*** Data in this exercise ***

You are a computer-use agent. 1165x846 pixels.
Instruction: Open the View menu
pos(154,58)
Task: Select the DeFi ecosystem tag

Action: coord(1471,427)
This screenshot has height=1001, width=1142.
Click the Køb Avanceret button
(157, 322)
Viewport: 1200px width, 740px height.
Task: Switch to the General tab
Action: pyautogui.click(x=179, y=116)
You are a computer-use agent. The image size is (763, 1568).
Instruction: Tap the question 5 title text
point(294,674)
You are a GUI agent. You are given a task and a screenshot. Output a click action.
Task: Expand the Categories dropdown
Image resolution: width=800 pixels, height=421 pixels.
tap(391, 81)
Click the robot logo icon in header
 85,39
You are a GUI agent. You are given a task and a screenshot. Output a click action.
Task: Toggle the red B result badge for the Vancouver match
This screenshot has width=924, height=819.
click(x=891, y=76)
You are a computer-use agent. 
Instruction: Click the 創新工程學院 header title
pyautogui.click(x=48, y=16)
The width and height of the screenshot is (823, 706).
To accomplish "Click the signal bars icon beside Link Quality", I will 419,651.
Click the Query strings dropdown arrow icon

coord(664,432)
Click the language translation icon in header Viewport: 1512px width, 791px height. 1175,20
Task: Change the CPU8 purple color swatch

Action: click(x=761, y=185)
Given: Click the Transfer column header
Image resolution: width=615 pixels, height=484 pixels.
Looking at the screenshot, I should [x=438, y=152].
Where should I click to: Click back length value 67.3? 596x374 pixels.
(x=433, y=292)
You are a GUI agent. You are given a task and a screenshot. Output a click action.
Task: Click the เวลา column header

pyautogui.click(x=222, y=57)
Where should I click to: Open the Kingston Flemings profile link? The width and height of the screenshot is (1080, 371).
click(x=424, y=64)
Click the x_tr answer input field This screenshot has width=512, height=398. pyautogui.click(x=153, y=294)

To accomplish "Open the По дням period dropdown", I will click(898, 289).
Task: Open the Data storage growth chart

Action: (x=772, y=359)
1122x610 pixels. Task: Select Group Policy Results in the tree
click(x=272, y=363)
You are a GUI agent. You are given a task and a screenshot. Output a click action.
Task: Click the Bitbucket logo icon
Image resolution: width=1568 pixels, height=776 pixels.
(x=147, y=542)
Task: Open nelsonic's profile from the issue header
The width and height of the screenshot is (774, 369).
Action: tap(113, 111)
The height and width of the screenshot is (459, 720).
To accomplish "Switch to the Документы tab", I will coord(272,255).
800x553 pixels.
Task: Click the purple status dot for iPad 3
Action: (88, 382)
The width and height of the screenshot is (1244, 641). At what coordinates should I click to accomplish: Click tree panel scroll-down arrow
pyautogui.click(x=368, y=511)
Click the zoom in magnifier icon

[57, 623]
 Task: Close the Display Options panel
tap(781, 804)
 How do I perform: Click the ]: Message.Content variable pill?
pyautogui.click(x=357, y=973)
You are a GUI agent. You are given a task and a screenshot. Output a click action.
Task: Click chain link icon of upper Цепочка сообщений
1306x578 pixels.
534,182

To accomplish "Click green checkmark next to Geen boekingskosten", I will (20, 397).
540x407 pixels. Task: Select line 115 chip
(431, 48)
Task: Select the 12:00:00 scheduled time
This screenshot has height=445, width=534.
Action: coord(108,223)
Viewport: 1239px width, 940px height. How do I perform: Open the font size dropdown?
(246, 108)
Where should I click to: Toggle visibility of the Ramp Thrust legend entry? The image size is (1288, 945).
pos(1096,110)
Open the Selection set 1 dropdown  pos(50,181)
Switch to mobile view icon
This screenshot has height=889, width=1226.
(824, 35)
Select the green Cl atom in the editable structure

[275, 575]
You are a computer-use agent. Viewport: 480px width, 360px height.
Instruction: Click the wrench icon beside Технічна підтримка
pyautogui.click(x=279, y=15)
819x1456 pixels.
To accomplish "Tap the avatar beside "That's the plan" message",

***

Exercise description: All lines starting at the one holding "Open the Selection" and ending at the last line above must be output exactly, and no other line may appear.

Output below:
Open the Selection set 1 dropdown  pos(50,181)
Switch to mobile view icon
This screenshot has height=889, width=1226.
(824, 35)
Select the green Cl atom in the editable structure

[275, 575]
You are a computer-use agent. Viewport: 480px width, 360px height.
Instruction: Click the wrench icon beside Технічна підтримка
pyautogui.click(x=279, y=15)
819x1456 pixels.
To accomplish "Tap the avatar beside "That's the plan" message",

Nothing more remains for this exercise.